AN AYURVEDIC MANAGEMENT OF SPINAL MUSCULAR ATROPHY (SMA) – A CASE STUDY

Spinal Muscular Atrophy (SMA) is the second leading genetic disorder inherited in the autosomal recessive pattern due to the absence of the SMN1 gene characterized by loss of motor neurons and progressive muscle wasting, often leading to dependent life and decreased life span. In Ayurveda, this condition can be considered as Kulaja Vyadhi wherein the patient’s Mamsa and Snayu is affected by Vata. This can be regarded as Mamsa-Snayugata Sarvanga Vata.
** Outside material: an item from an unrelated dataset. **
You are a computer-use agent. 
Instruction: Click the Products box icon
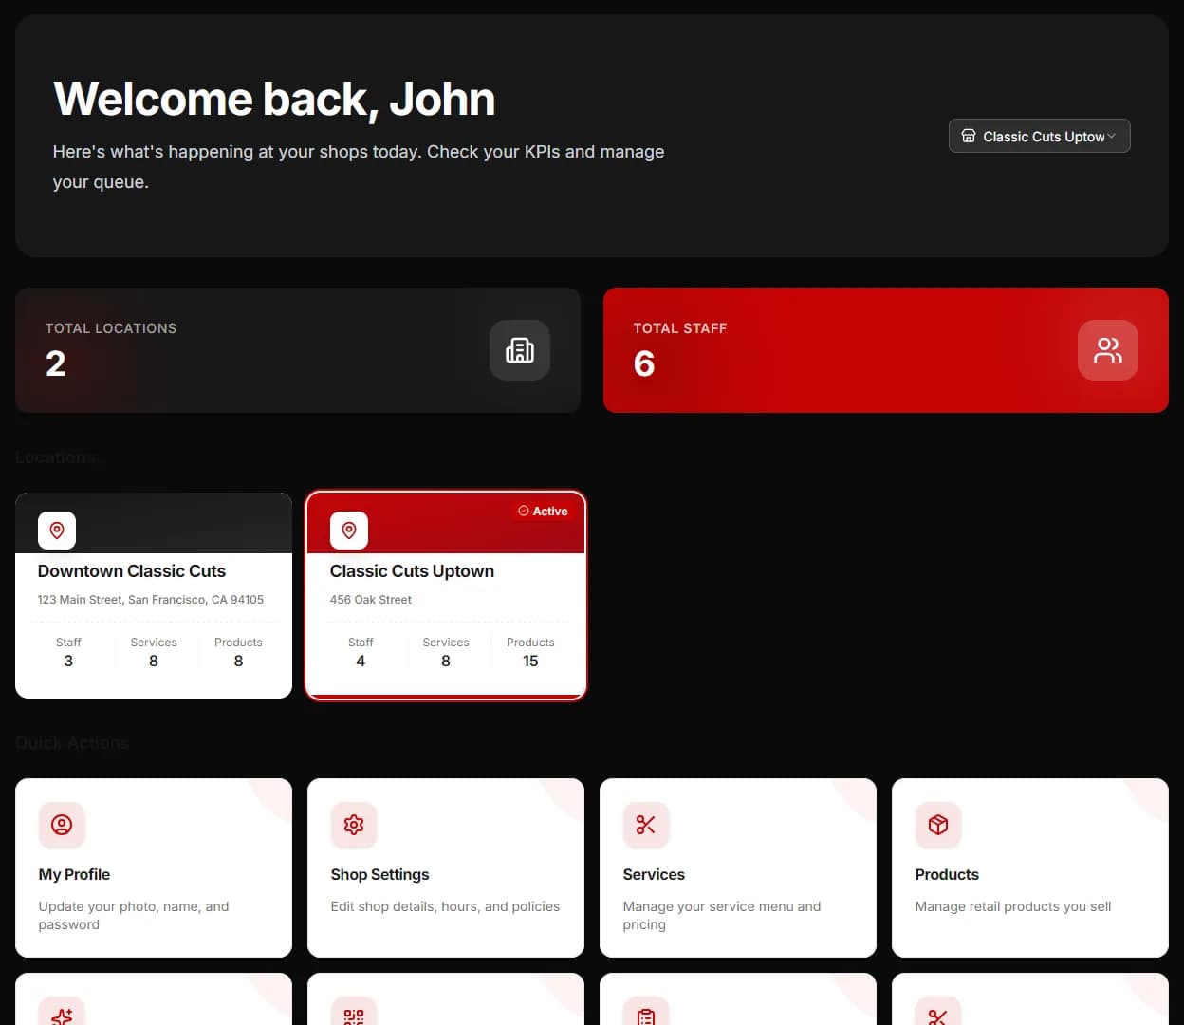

It is said that Prakruta Vata dosha is the life, it is the strength, it is the sustainer of the body, it holds the body and life together. If it is Vikruta it produces Sankocha, Khanja, Kubjatva, Pangutva, Khalli and Soshana of Anga. So, in this disease aggravated Vata does the vitiation of Mamsa and Snayu thus leading to Soshana of both, resulting in Stambha, Nischalikarana of Avayava. A 21years female patient was admitted to our I.P.D with c/o of reduced strength in all four limbs leading to the inability to walk and to maintain erect posture during standing and sitting positions. Based on Ayurvedic principles the patient was initially subjected to Avaranahara Chikitsa followed by Brimhana line of management. Keywords: Mamsagata vata, Snayugata vata, Sarvanga vata, Spinal muscular atrophy (SMA)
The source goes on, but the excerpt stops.